Why is a diet essential for good oral health? Simply put, anything you put into your body often (although not at all times) has to pass through your mouth. Your oral health is directly correlated with the diet you have, and more of the “wrong” foods and drinks could take you down a path of dental issues in the future. 

What causes tooth decay?

Tooth decay damages your teeth, leading to the necessities of fillings and even extractions. Ideally, you want to maintain the health of your teeth for years to come, which means limiting the types of foods that can cause tooth decay.

​​Tooth decay happens when sugars in food react with the bacteria found in plaque. This can cause acids to form and break down the tooth enamel. If this continues to happen over time, the tooth enamel will deteriorate, forming a hole or “cavity” into the dentine. The tooth can then decay a lot more quickly.

What foods cause tooth decay?

It’s important to understand that all sugars technically cause tooth decay. Sugar comes in many forms. Typically, ingredients that end in “OSE” contain sugars. Some common examples include sucrose, fructose, glucose, etc. All of which can damage your teeth.

That doesn’t mean you can’t have these ingredients in moderation, but it’s still important to know what foods contain these sugars.

Many processed foods contain sugar, and the higher up it is in the list of ingredients, the more of it the product contains. Always make sure to check the label.

When you do begin reading the labels on your food, keep in mind that just because something says “no added sugar” doesn’t inherently mean that the product is fully sugar-free. It just means that there is no additional sugar added to the product. These products can still contain sugars such as the ones listed above, or the sugars on the list may qualify as carbohydrates. If you’re not sure how to navigate ingredients on food labels, touch base with your dental team.

This Bradford dentist regularly shares information on their social media regarding how to maintain good dental hygiene and overall health. 

What foods are good for teeth?


Fibre-rich fruit and vegetables: foods that contain fibre help keep your teeth and gums clean. It also allows for your saliva to get glowing. Next to proper dental hygiene practices, this is one of the best ways to promote mouth health. After eating something that has sugars or starches, your saliva begins working to reduce the effects of acids on your teeth. Your saliva naturally contains traces of calcium and phosphate, which can promote the restoration of minerals to teeth.

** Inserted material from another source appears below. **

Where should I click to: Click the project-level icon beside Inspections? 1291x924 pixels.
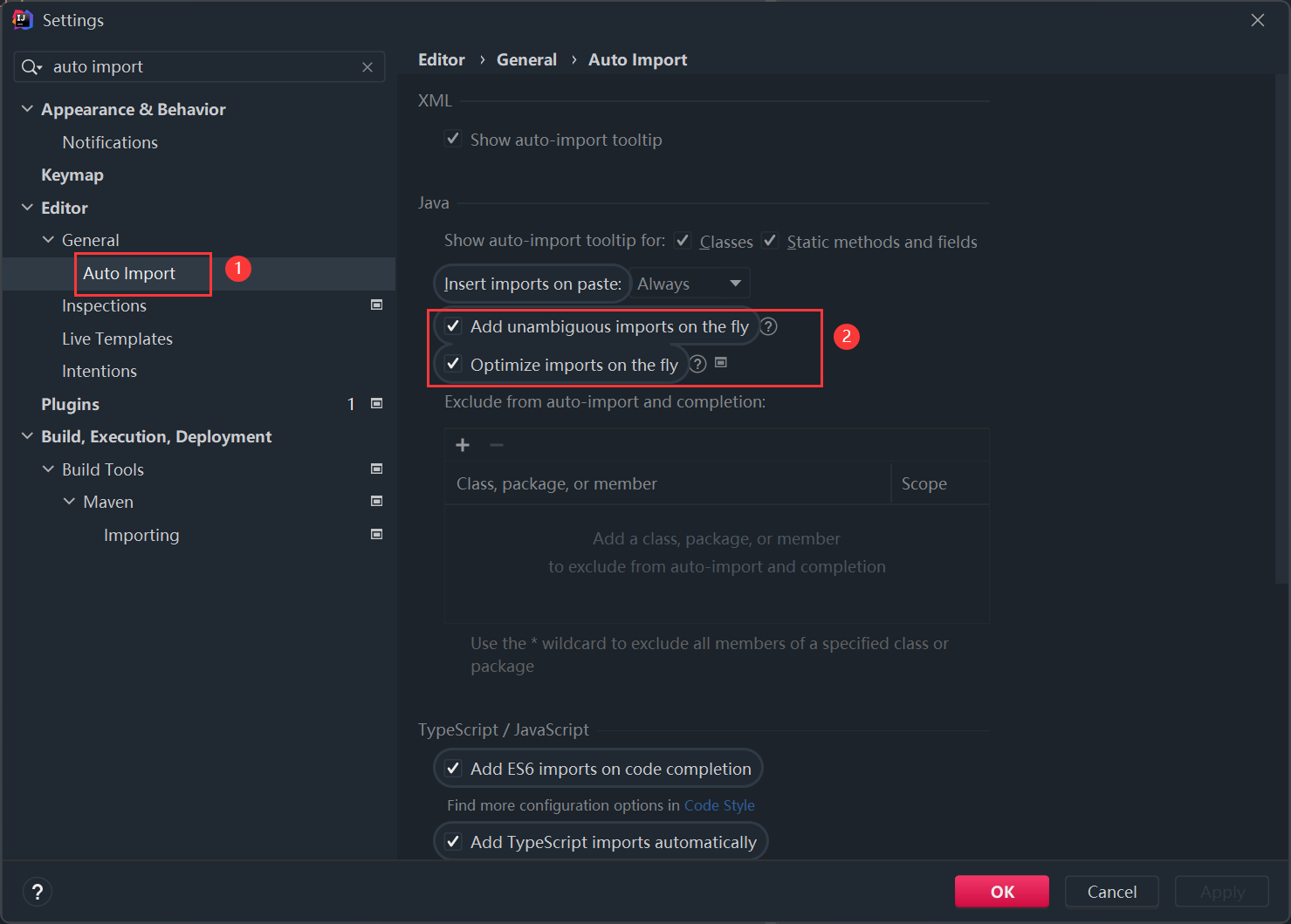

Cheese, milk and dairy alternatives: Cheese is another great way to promote healthy saliva flow in the mouth. The calcium and phosphates in milk, cheese, and some dairy alternatives help put minerals back into your teeth that may have been lost to other foods.

Sugarless chewing gum: this helps again to promote the flow of saliva and can even help remove pesky food particles as you chew. However, it’s not a substitute for proper brushing or flossing. 

Food that contains fluoride: This can include fluoridated drinking water or anything that contains it. This could include juices, provided they don’t have a high amount of sugar and some dehydrated soups. Commercially prepared products from meat ranging from chicken to seafood, as well as some powdered cereals, also contain fluoride.

Diet and good oral health go hand-hand. So pay mind to the foods you eat and in what quantities. It’s OK to have a treat every now and then, but make sure you have a rich, varied diet low in sugar and high in some of these teeth-promoting ingredients.